Google's "Web Performance Best Practices"
Combining your scripts as much as possible is better in my opinion. Some browsers have to pause rendering while executing script blocks. Check out answer at: Javascript Performance: Multiple script blocks Vs single bigger block
Up to this point all of the JavaScript Code was in one tag, this does not need to be the case.
You can have as many tags as you would like in a document.
The tags are processed as they are encountered.
Hope this helps.
Some argue that it's best practice is to combine all scripts in a single script block or a single script file, load only the javascript that is really needed and load it as late as possible to not slow down the rendering of html.
Apart from that i am sure that using a single script block loads faster than using multiple script blocks since they have to be evaluated individually. However this difference might not be recognizable.
I USE multiple tags. One for Slideshow of Images and another for Slideshow of Texts, so I can have both on the same web page - slideshow of images and slideshow of texts.

Putting JavaScript at the end of the page produces an error

I recently read that for a faster web page load it's a good practice to put the JavaScript links at the end. I did, but now the functions of the referenced file doesn't work. If I put the link at the beginning of the page, everything is fine.
Does this thing of putting JavaScript at the end work only under certain circumstances?
I went through some testing with this as well. If you are loading a Javascript file it is faster to put it at the end BUT it does come with some important caveats.
The first is that doing this often made some of my visual effects noticeable. For example, if I was using jQuery to format a table, the table would come up unformatted and then the code would run to reformat it. I didn't find this to be a good user experience and would rather the page came up complete.

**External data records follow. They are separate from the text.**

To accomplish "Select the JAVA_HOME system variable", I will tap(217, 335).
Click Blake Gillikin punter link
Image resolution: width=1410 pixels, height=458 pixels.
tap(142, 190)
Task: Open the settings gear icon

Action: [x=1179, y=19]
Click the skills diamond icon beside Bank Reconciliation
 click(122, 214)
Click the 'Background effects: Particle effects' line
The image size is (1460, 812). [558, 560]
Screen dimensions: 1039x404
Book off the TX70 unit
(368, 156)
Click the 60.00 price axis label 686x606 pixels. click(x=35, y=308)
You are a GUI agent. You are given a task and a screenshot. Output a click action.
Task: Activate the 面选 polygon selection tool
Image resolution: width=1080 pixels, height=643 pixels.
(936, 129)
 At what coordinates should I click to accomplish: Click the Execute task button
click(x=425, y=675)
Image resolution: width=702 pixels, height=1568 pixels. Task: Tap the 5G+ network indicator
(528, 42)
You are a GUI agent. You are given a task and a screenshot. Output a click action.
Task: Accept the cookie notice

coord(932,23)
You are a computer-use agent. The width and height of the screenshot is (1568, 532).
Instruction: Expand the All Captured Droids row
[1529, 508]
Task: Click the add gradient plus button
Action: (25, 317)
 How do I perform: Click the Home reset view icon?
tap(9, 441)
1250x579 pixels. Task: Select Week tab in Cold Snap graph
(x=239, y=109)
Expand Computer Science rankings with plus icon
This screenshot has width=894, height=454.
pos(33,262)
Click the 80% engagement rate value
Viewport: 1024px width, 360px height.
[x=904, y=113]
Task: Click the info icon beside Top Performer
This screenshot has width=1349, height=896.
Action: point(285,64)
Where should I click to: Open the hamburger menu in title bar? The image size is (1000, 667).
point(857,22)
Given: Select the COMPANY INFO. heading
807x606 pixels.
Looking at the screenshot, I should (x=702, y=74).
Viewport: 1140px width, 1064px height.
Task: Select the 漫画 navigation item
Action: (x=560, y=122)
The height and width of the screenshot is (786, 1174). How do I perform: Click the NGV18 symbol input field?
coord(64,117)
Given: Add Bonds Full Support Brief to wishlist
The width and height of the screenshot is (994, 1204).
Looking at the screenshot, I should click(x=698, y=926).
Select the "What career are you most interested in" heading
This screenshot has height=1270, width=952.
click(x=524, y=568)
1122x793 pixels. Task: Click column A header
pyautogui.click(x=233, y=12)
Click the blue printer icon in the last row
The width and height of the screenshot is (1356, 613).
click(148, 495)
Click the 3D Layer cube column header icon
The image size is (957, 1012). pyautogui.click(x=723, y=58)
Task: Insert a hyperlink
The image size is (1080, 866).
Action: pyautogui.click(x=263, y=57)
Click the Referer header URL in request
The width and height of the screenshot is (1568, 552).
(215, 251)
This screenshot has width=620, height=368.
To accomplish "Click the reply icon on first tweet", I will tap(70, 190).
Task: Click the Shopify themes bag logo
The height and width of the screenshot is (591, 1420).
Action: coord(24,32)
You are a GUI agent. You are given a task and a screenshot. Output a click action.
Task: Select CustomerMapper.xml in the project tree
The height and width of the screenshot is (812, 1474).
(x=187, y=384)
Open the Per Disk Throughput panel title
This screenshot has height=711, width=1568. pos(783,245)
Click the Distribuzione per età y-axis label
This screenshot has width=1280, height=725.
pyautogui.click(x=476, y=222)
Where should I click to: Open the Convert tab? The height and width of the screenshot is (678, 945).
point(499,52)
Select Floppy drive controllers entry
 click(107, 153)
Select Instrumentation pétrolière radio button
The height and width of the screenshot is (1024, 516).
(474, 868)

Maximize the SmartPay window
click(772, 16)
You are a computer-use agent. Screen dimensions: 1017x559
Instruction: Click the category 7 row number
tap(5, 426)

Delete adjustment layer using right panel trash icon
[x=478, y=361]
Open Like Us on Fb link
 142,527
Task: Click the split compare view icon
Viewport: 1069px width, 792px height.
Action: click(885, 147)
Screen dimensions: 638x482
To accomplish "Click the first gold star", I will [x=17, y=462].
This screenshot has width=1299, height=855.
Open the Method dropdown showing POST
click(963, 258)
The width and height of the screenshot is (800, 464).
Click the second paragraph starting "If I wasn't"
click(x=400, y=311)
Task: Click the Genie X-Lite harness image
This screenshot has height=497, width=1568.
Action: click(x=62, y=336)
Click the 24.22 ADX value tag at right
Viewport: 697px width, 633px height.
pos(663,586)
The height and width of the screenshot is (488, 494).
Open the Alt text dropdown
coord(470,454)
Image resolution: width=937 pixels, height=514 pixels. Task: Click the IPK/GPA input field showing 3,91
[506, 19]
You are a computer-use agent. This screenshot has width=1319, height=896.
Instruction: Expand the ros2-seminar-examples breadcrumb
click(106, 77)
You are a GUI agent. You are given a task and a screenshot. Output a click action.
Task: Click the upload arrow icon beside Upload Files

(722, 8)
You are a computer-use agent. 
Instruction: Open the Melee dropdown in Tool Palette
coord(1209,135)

Secondly, putting it at the end made it hard to put code in your pages because often functions didn't exist yet. If you have this in your page:
$(function() {
// ...
});
Well that won't work until the jQuery object is defined. If it's defined at the end of your page the above will produce an error.
Now you could argue that all that styling code could be put in the external file but that would be a mistake for performance reasons. I started off doing that on a project and then found my page took a second to run through all the Javascript that had been centralized. So I created functions for the relevant behaviour and then called the appropriate ones in each page, reducing the Javascript load run time to 50-200ms.
Lastly, you can (and should) minimize the load time of Javascript by versioning your Javascript files and then using far-futures Expires headers so they're only loaded once (each time they're changed), at which point where they are in the file is largely irrelevant.
So all in all I found putting putting the Javascript files at the end of the file to be cumbersome and ultimately unnecessary.
You do have to pay attention to the ordering, but libraries like JQuery make it easy to do it right. At the end of the page, include all the .JS files you need, and then, either in a separate file or in the page itself, put the Jquery calls to act on the page contents.
Because JQ deals with css-style selectors, it's very easy to avoid any Javascript in the main body of the page - instead you attach them to IDs and classes.
This is called Unobtrusive Javascript
Every Yahoo YUI example file I remember has almost all the JavaScript at the end. For example,
Simple Event Handling
Basic Drag and Drop
JSON: Adding New Object Members During Parsing
It looks like Yahoo Practice is roughly "library code at the beginning of <body>, active code at the end of <body>."
Beware, though, this may result in the Flash of Unstyled Content syndrome.